Keywords: posters, headlines, logotypes, packaging, title cards, gothic, vintage, theatrical, mysterious, old-world, atmosphere, period flavor, display impact, dramatic tone, spurred, flared, angular, condensed, high-waisted.
A condensed serif with tall vertical proportions, low stroke contrast, and sharply defined, spurred terminals. Serifs are small but emphatic, often flaring into wedge-like feet and pointed hooks that create a notched, chiselled silhouette. Curves are tightened into angular bowls and squared counters, while joins and crossbars stay crisp and mechanical, giving the alphabet a rigid, poster-like rhythm. The overall texture is dark and even, with narrow apertures and a slightly ornamental construction that reads as decorative rather than purely text-driven.
Best suited for display settings where its condensed width and spurred serif character can carry personality—posters, headlines, title sequences, branding wordmarks, and packaging. It can work for short bursts of text or pull quotes, but its dense texture and ornamental terminals are most effective at larger sizes where details remain clear.

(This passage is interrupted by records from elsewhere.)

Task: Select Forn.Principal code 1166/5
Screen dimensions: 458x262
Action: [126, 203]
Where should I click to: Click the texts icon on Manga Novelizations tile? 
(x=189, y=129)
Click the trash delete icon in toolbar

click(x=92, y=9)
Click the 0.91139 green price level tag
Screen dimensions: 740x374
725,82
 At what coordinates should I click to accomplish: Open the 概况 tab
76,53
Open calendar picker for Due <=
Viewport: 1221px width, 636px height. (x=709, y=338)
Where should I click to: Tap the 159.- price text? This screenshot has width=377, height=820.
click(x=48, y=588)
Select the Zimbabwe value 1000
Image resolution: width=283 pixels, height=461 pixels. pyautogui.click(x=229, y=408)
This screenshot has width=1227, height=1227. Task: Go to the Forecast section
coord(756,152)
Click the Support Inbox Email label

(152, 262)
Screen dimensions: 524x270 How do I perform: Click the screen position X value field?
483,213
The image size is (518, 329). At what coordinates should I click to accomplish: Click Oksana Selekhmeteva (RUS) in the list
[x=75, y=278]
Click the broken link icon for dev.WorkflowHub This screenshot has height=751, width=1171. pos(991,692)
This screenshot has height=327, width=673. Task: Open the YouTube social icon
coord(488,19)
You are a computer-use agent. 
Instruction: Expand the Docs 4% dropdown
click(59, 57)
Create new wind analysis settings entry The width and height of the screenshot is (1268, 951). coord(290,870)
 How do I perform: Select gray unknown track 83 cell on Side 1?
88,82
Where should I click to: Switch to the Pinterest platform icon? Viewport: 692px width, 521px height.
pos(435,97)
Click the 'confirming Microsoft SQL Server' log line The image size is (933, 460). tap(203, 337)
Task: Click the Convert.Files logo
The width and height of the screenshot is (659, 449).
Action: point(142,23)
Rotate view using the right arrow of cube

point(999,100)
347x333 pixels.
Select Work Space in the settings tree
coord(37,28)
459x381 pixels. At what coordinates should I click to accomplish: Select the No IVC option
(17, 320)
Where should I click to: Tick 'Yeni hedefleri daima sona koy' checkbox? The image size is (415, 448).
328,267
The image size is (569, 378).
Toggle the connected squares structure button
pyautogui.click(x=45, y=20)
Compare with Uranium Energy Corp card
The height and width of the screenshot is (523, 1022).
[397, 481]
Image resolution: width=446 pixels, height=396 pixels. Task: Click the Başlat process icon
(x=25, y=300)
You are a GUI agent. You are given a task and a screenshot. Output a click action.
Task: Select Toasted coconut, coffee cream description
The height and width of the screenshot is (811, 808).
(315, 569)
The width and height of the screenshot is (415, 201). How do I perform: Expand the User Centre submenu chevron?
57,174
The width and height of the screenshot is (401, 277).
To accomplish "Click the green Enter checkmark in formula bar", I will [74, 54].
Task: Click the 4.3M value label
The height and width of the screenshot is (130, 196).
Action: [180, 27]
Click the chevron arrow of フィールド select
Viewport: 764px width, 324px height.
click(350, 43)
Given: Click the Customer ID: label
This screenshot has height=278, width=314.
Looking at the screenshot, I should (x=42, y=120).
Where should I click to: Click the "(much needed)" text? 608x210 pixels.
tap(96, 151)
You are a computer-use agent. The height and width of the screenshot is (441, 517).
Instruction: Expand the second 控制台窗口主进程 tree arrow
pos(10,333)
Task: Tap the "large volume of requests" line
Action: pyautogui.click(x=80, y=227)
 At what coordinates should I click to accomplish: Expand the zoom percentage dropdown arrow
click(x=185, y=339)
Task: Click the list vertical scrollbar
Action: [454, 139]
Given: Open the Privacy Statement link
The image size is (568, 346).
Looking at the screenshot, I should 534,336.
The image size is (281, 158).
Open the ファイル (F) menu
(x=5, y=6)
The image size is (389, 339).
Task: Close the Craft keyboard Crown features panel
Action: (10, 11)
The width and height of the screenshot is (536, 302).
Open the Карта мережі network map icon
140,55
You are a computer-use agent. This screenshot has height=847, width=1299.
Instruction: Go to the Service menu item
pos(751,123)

The design evokes an old-world, gothic-leaning tone—dramatic, slightly ominous, and theatrical—like vintage show bills, occult ephemera, or Victorian-era display lettering. Its sharp spurs and compressed stance add tension and formality, suggesting tradition with a stylized edge.
The font appears intended to deliver a historically tinged, gothic-inflected display voice using a condensed structure and distinctive spurred terminals. It prioritizes silhouette and atmosphere—creating a firm, dramatic rhythm—over neutral readability in extended body text.
Uppercase forms present strong vertical emphasis and compact internal space, while lowercase retains the same spurred, angular logic, producing a distinctive zig-zag rhythm in continuous text. Numerals follow the same condensed, squared-off approach, keeping the set visually consistent for titling and short lines.